Ce doute a fait en sorte que la couverture médiatique de Northvolt a été passablement teintée par ce que disait, faisait, ne disait pas et ne faisait pas le gouvernement du Québec.

Deux ministres – l’un à Ottawa, l’autre à Québec – ont été les principaux porte-parole de leur gouvernement respectif dans le dossier Northvolt. M. Fitzgibbon a quitté la vie politique le 3 septembre dernier. Source du contenu du visuel : Cision

Pour un certain nombre de fonctionnaires en environnement frustrés par la situation, c’était plus que des doutes. Il y a des faits qui les irritaient. Rouspéter contre le gouvernement Legault autour de la machine à café n’a pas suffi. Des notes ont été rédigées – les écrits laissent des traces, c’est connu – et des discussions sur Teams ont eu lieu.

 

3. L’acceptabilité sociale s’est imposée

Jusqu’à aujourd’hui, la notion d’acceptabilité sociale a dominé.
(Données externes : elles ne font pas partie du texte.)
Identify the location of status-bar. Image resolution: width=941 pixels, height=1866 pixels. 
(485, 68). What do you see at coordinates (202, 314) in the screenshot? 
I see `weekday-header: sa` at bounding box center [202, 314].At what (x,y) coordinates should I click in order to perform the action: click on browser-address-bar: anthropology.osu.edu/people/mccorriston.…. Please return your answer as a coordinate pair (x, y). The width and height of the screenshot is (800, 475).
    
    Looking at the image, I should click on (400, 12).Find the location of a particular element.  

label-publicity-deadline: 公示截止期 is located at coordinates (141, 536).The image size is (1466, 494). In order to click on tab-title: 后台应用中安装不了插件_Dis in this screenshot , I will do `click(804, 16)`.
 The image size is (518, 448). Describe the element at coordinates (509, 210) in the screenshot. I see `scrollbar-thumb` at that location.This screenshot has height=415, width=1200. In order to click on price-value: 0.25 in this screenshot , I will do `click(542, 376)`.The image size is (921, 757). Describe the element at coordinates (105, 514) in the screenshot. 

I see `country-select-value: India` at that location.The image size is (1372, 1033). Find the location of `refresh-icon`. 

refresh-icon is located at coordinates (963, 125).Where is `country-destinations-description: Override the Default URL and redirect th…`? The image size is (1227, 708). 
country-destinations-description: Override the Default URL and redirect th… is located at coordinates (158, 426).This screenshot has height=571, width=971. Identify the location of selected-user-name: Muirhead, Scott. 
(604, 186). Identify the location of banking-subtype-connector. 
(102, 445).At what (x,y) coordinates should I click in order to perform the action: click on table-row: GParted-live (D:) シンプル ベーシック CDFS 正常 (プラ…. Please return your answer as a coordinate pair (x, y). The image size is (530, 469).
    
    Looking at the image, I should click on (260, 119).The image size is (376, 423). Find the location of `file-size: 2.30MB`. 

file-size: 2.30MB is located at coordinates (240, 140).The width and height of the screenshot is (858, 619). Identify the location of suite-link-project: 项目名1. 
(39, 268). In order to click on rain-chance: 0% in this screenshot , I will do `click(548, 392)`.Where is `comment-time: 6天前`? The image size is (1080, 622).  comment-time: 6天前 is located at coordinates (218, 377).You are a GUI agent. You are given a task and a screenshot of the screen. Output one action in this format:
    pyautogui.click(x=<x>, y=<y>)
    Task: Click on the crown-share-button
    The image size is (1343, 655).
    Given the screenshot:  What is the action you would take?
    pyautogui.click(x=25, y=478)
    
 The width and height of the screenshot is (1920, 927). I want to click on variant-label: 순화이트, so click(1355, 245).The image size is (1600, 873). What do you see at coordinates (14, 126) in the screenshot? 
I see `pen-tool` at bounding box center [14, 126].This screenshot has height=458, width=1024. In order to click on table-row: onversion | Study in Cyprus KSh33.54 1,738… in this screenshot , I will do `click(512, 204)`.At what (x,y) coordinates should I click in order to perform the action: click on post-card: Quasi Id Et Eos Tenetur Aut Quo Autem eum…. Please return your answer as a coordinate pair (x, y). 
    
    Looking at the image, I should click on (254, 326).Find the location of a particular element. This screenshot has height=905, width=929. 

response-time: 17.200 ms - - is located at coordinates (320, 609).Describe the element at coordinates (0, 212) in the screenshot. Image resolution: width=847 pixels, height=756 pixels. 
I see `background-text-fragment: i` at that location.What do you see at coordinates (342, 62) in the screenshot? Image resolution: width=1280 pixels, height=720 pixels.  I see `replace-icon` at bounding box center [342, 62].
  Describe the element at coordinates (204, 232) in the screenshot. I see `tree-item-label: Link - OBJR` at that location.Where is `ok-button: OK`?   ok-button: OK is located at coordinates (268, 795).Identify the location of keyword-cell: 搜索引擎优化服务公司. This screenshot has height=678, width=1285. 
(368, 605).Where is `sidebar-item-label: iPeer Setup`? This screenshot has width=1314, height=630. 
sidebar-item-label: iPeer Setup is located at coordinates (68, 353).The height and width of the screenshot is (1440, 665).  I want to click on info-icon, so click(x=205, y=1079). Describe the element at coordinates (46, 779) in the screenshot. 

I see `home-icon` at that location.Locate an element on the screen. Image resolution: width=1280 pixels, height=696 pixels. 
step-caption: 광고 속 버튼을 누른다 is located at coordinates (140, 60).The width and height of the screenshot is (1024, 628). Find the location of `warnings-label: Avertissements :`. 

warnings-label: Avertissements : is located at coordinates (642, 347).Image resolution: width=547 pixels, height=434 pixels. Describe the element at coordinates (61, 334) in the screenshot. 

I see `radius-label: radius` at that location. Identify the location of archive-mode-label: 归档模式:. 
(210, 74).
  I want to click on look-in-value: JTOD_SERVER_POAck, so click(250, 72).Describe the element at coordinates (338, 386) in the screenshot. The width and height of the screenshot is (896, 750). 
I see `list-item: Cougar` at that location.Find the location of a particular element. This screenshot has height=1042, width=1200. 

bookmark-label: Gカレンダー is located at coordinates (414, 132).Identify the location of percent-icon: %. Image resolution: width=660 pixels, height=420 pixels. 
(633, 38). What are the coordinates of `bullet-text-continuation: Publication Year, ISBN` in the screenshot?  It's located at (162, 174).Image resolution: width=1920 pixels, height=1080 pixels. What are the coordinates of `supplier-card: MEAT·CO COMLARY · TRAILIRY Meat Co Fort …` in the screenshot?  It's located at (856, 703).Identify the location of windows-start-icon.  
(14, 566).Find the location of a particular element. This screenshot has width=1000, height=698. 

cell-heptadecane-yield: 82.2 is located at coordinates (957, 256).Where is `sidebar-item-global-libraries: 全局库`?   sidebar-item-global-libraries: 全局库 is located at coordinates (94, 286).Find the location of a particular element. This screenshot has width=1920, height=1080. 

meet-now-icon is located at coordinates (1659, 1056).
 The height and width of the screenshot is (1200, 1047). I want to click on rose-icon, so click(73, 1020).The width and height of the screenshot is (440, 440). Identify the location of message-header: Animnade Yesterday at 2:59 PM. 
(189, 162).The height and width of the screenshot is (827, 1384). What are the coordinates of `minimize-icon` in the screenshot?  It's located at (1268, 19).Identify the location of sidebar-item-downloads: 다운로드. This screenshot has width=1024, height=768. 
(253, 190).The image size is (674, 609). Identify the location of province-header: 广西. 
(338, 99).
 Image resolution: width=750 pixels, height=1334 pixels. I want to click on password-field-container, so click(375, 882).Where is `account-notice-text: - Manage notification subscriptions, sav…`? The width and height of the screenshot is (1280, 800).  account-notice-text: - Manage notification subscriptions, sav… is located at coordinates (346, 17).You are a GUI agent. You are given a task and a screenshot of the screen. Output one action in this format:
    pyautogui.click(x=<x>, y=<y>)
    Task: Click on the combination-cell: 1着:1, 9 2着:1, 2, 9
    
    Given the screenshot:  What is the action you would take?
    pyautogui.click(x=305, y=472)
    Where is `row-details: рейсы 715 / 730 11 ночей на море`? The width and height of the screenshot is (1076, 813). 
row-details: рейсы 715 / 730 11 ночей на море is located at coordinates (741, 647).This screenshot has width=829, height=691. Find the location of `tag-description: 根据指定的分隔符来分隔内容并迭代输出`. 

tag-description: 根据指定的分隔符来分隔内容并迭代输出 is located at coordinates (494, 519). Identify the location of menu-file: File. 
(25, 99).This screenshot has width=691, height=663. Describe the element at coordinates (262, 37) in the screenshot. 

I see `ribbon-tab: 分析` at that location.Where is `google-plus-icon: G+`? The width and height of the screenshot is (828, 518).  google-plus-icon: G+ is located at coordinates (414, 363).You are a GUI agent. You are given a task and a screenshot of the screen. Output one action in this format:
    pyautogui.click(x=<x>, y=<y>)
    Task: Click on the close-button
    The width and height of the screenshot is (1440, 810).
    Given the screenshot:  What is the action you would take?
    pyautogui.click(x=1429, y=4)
Population du Québec : 1, Northvolt : 0.

Différents groupes de pression de tonalités différentes – dont le Comité action citoyenne projet Northvolt, Rage climatique et Greenpeace – se sont exprimés régulièrement sur les réseaux sociaux et dans les médias traditionnels et numériques.

Très souvent, leurs interventions ont nourri les journalistes, faisant l’objet d’une couverture médiatique importante. Et, le doute entretenu à l’égard de Northvolt vient grandement de là : l’écart entre l’intérêt public – qui nécessite du temps pour une étude du B.A.P.E., notamment – et une urgence d’agir.

De nos jours, « Faire vite, vite, vite ! » entre en collision avec la notion grandissante d’acceptabilité sociale.

Page d’accueil du Comité action citoyenne sur Facebook. Source du visuel : Comité action citoyenne

Quoi faire lorsque l’on vit un déficit de réputation ?

De plus en plus, nos clients osent faire mesurer leur déficit de réputation. Ça fait mal… et ça demande une bonne dose d’humilité…

Mais, affronter un déficit de réputation de face, comme un vent puissant, permet de le résoudre de la bonne façon, et plus rapidement.

L’ère du « pifomètre » est terminée. C’est avec des données quantitatives et qualitatives, de même qu’une expertise externe, que les stratèges en affaires publiques parviennent à redresser graduellement des situations de déficit de réputation.